ABOUT THIS TASK → What is needed is an exact reproduction of the lines from the one that contains "The width and height of the screenshot is (1193, 696)." through the end of the data, both included and nothing else, with pictures omitted.

======== SUPPLIED DATA ========

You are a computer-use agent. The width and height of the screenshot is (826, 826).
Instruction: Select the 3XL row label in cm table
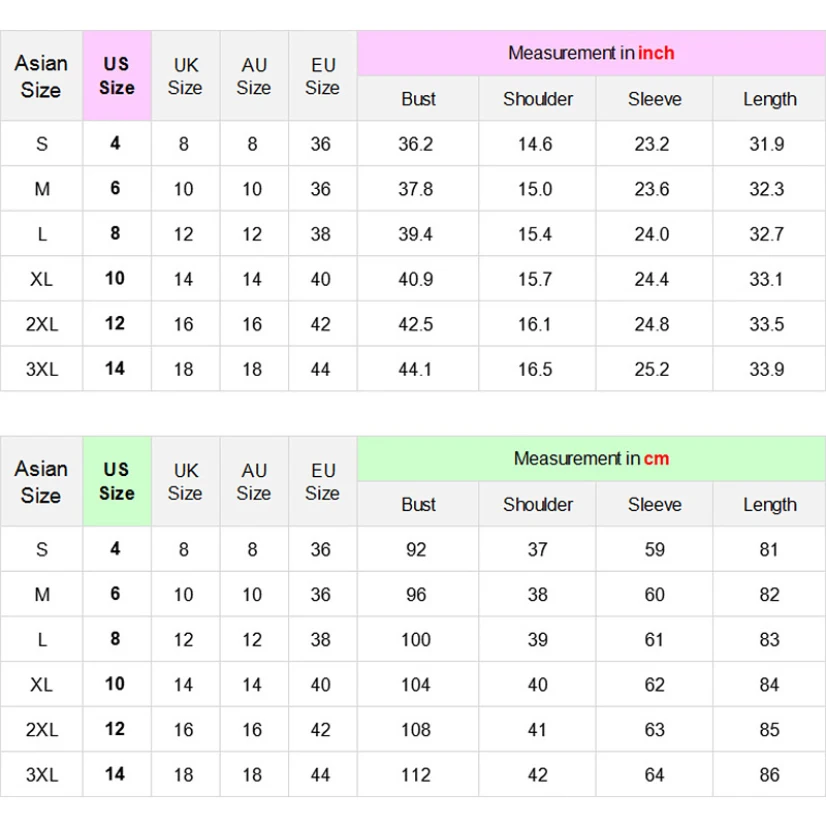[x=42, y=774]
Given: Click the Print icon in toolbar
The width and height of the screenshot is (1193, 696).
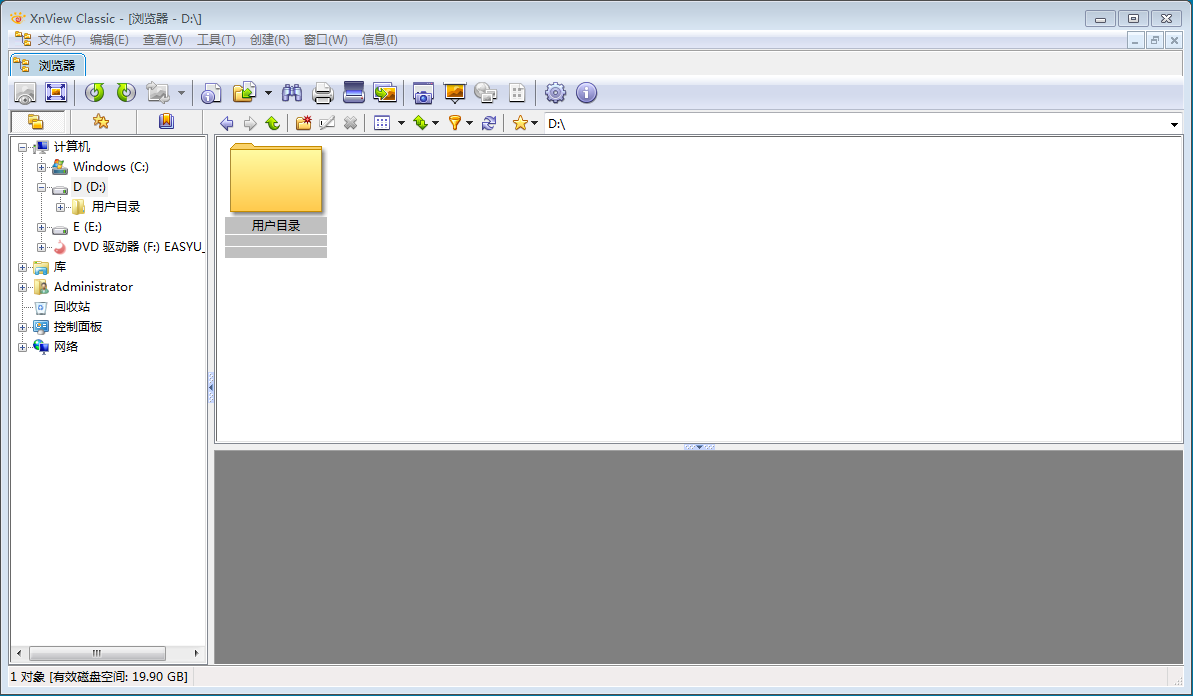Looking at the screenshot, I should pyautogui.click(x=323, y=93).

========

RESULT OF THIS EXERCISE →
The width and height of the screenshot is (1193, 696).
Looking at the screenshot, I should pyautogui.click(x=323, y=93).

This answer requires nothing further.